Set problem: Report each line of the listing below that contains the string "Open". Matching is case-sensitive.

Data section:
— begin —

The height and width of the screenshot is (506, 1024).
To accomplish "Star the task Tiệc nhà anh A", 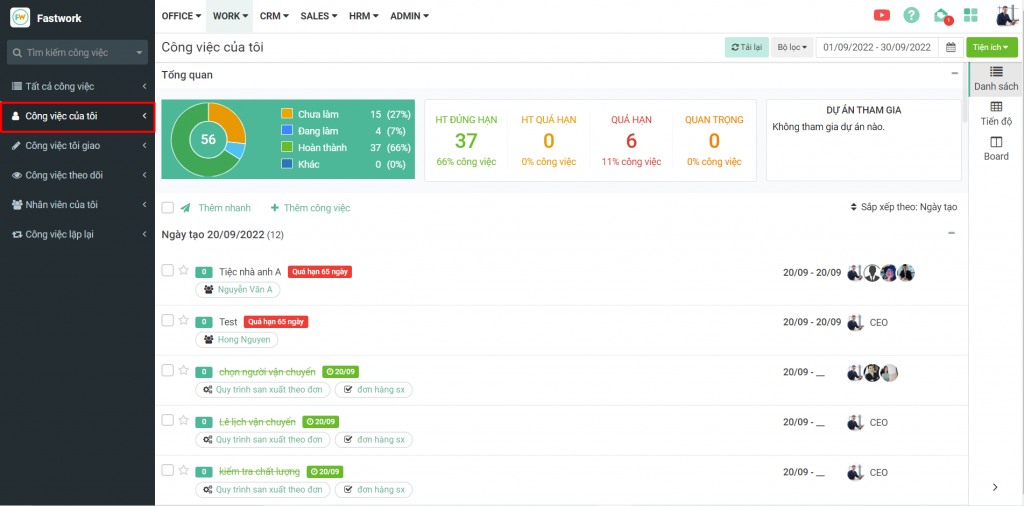I will [183, 270].
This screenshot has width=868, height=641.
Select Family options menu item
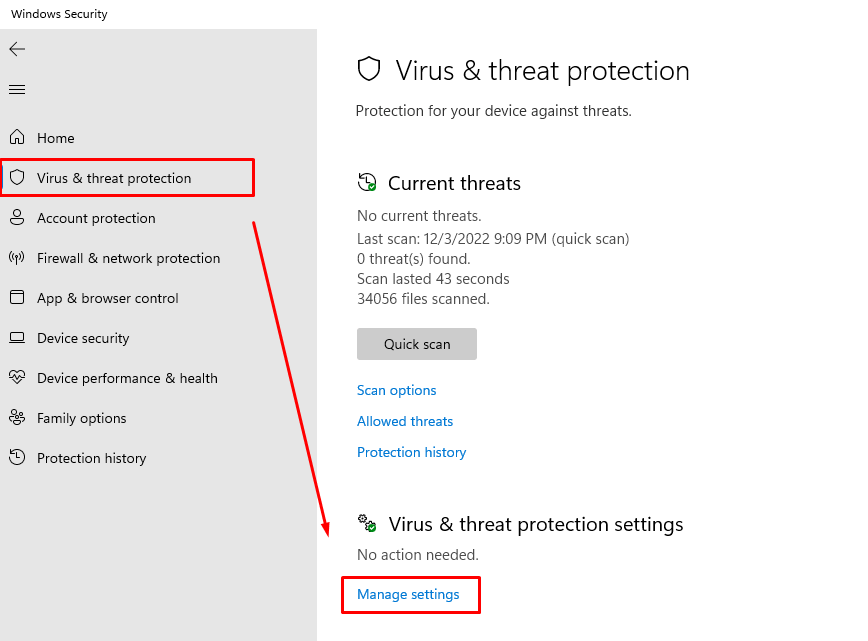tap(81, 418)
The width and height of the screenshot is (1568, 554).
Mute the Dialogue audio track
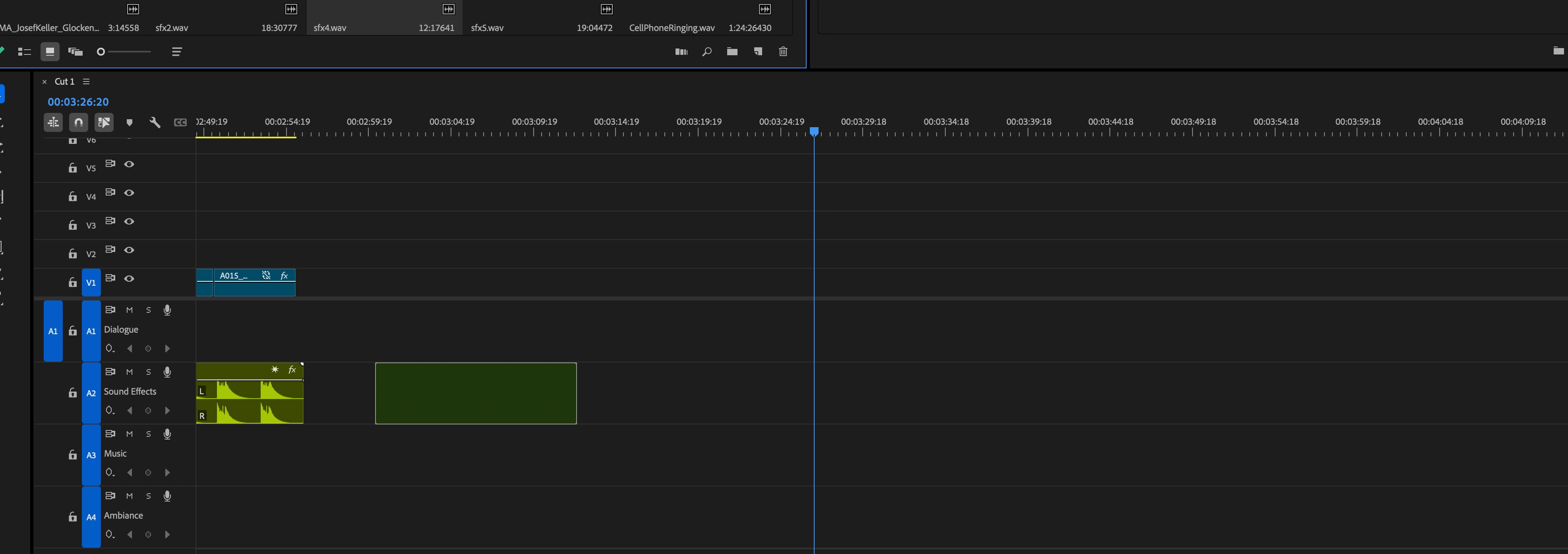pyautogui.click(x=129, y=310)
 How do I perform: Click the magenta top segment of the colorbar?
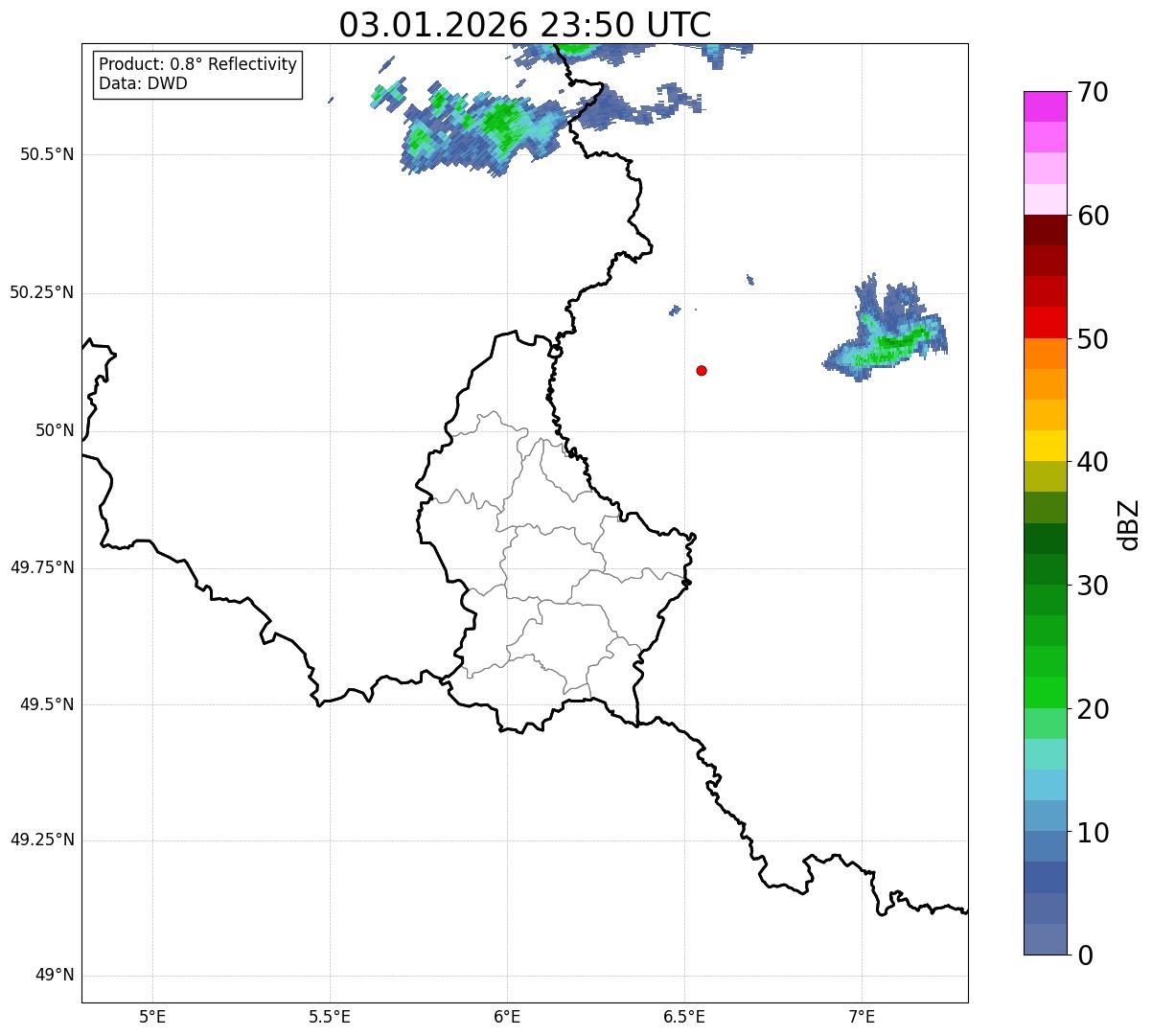1045,105
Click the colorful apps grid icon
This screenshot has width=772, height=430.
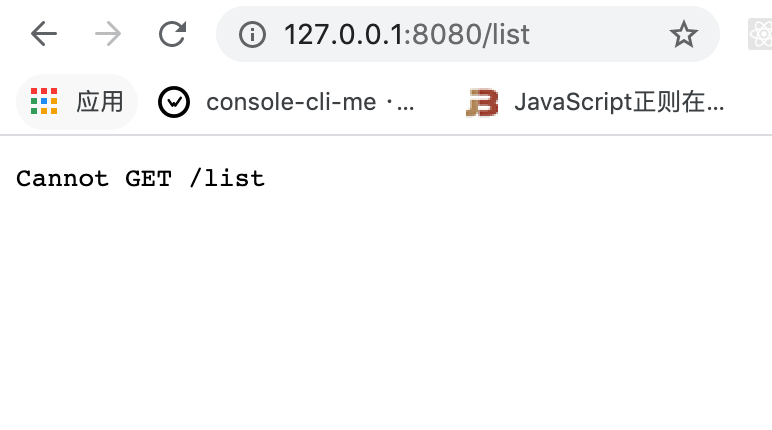click(x=44, y=101)
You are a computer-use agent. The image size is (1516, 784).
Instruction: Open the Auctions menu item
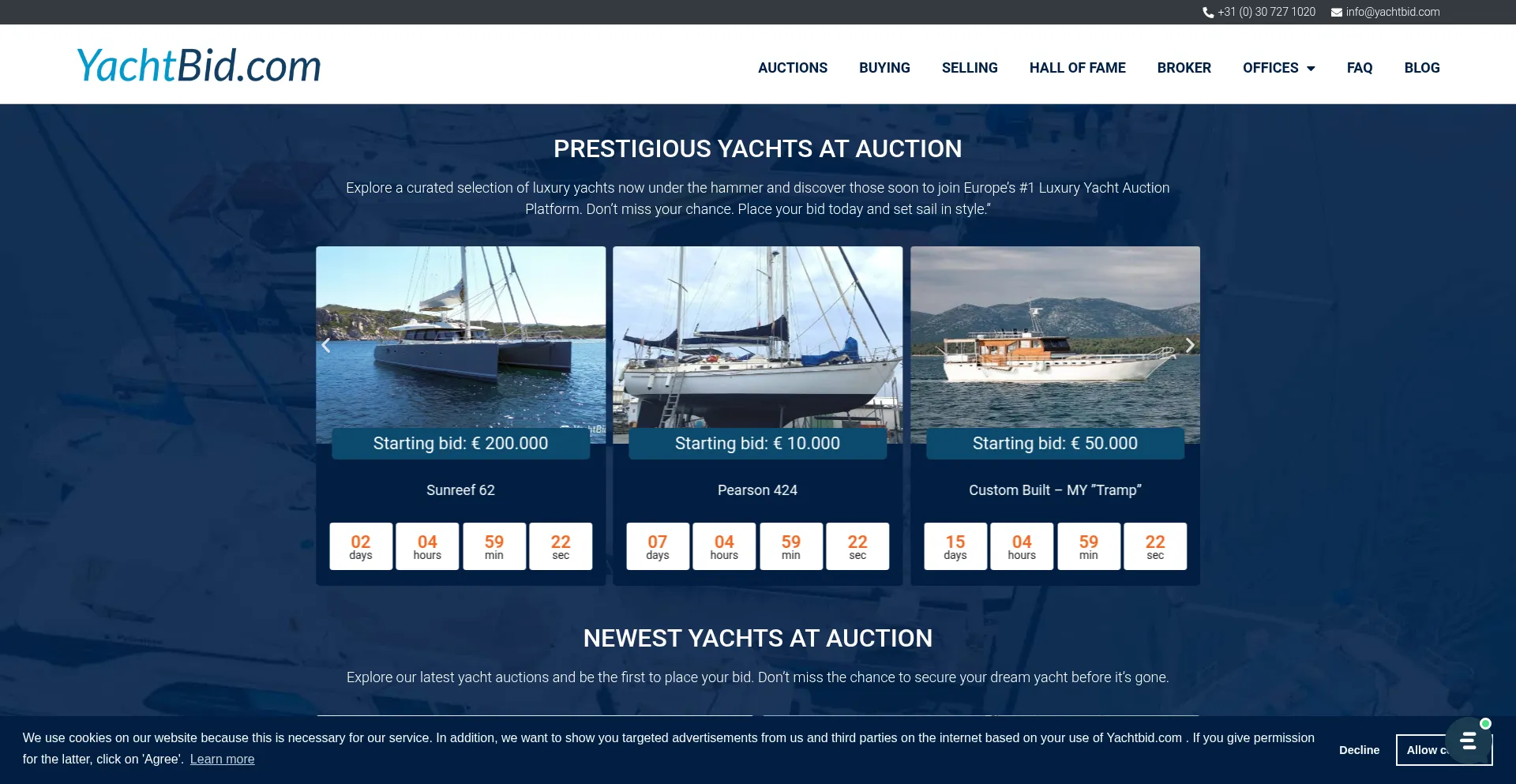(x=792, y=68)
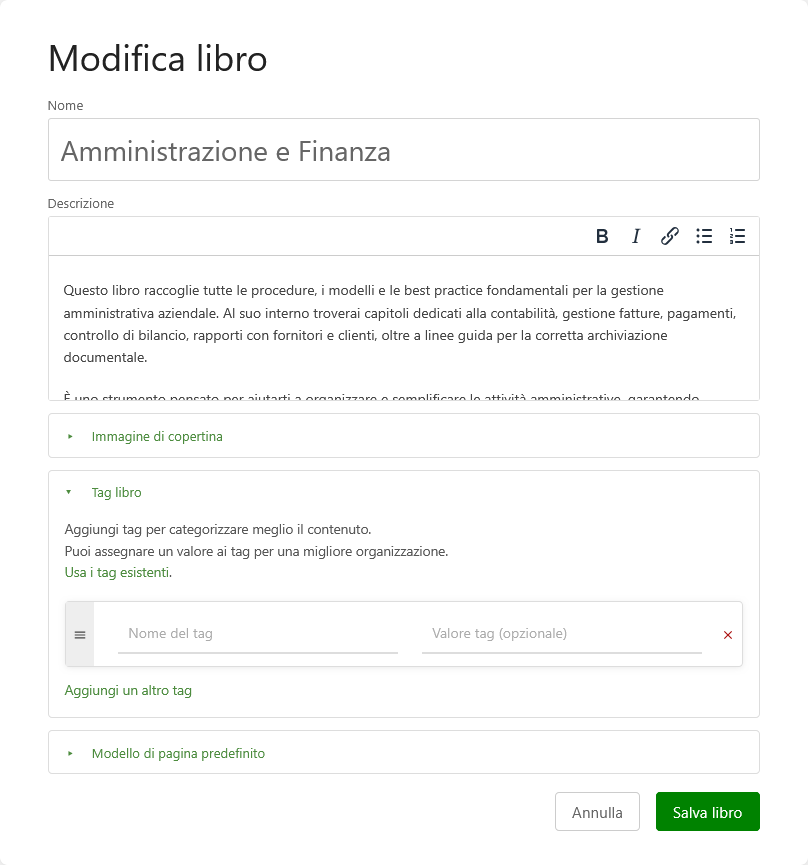The image size is (808, 865).
Task: Remove the tag row with red X
Action: (728, 635)
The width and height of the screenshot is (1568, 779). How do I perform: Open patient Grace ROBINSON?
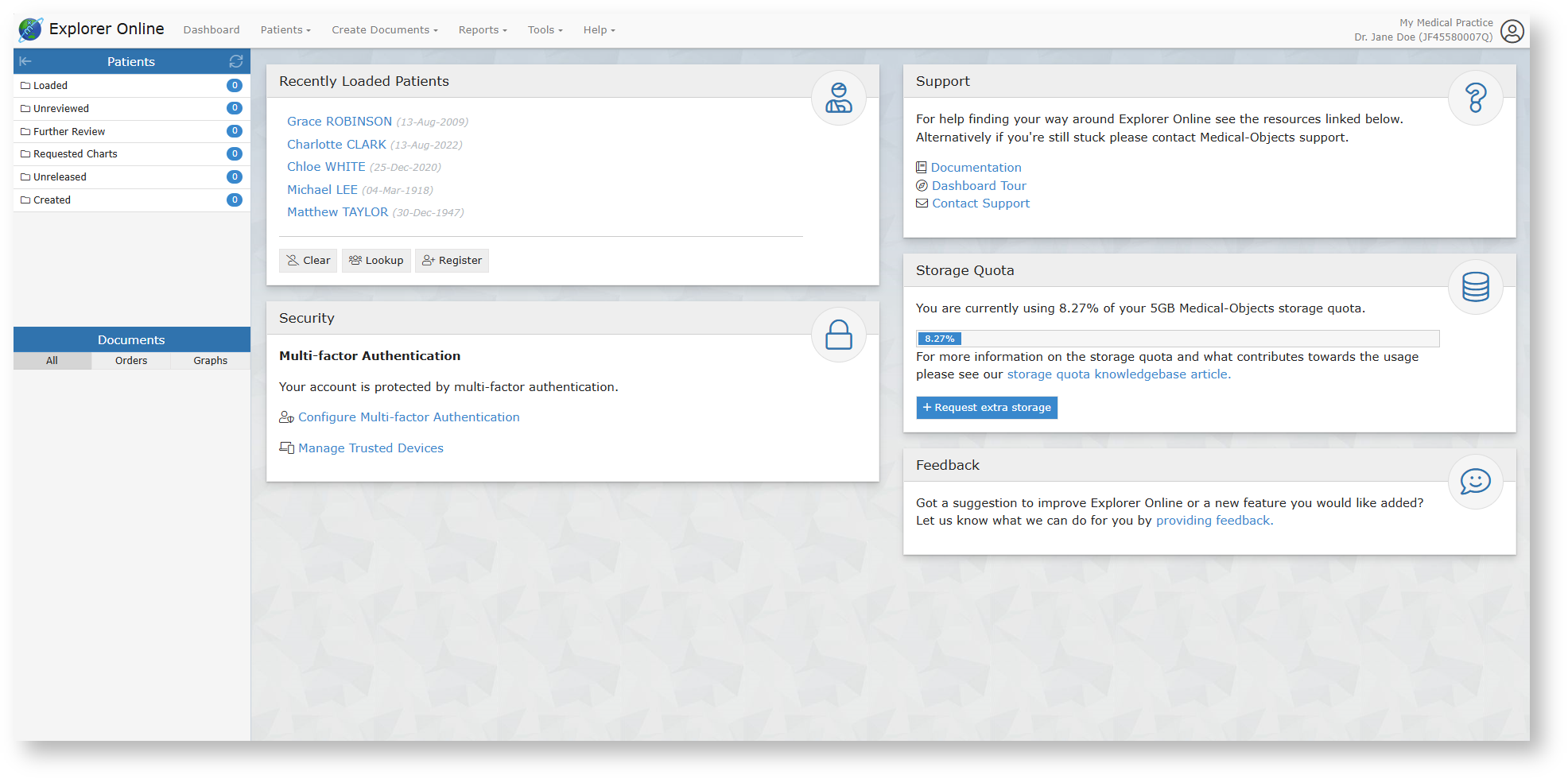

— end —

Response to this exercise:
Instruction: Open the Auctions menu item
The width and height of the screenshot is (1568, 779). How do I perform: Open patient Grace ROBINSON?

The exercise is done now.